> [Problem description]: Please report each line of the data below that contains "give".

(Data records)
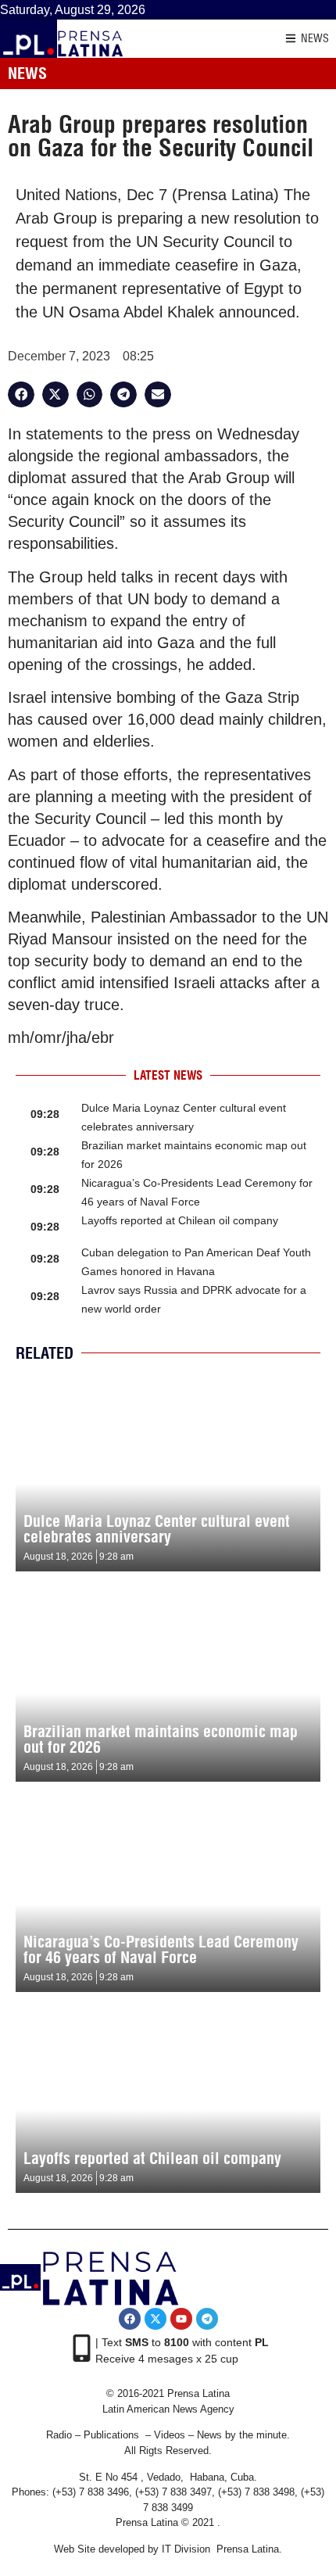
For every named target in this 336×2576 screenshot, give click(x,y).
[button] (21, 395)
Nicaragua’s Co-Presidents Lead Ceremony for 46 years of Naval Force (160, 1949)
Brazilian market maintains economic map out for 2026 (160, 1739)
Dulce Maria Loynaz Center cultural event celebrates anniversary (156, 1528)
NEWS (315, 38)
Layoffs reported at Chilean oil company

==

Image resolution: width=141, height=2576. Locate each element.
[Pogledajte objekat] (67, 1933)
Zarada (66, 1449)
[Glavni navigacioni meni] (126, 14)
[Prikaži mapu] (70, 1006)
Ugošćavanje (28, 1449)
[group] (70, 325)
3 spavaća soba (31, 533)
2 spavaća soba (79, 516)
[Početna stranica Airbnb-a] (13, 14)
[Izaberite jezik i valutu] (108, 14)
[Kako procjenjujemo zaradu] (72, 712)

...

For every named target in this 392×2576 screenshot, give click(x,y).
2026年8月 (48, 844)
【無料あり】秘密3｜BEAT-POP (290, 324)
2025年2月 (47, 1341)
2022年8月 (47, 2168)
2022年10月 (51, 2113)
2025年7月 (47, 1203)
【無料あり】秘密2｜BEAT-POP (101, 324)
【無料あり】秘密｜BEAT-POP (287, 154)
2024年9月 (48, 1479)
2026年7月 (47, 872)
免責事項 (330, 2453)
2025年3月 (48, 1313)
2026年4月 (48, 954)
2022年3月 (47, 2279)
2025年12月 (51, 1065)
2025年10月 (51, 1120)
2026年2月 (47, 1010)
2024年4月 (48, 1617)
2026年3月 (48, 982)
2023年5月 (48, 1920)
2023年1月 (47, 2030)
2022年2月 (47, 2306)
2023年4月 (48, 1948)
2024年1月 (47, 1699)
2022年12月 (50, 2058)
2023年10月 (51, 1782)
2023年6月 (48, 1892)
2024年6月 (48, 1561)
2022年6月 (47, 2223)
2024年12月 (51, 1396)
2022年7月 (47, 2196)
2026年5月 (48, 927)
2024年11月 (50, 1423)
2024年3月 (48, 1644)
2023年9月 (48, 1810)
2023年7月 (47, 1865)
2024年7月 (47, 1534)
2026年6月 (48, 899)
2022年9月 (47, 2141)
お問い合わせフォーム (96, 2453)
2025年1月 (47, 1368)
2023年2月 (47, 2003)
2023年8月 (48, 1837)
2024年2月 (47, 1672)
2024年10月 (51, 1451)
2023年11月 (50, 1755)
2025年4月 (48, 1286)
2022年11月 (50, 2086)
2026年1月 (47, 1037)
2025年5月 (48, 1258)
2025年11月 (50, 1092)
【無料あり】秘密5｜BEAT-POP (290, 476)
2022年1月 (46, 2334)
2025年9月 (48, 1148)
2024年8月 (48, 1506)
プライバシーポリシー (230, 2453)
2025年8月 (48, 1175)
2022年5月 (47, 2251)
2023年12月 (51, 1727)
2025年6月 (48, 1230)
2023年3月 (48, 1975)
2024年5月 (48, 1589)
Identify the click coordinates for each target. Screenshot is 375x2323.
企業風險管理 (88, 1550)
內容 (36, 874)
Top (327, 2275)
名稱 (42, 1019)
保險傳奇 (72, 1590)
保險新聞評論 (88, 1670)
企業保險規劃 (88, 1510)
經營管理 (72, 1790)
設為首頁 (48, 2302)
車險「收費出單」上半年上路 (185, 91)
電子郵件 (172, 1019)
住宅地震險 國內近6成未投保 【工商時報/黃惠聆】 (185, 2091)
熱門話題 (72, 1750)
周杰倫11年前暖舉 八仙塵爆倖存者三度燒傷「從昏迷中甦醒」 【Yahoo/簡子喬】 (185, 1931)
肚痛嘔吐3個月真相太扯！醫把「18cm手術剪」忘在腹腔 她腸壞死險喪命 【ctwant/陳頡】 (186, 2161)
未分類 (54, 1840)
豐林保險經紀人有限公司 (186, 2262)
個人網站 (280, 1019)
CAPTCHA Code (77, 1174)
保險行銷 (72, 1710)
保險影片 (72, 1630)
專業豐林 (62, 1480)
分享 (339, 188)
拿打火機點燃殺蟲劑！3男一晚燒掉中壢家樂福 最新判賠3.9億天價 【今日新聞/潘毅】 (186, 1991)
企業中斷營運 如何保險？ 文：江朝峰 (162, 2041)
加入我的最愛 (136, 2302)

> [Response below]:
For every named target in this 336×2576 screenshot, give click(x,y).
For every named target in this 392×2576 screenshot, give click(x,y).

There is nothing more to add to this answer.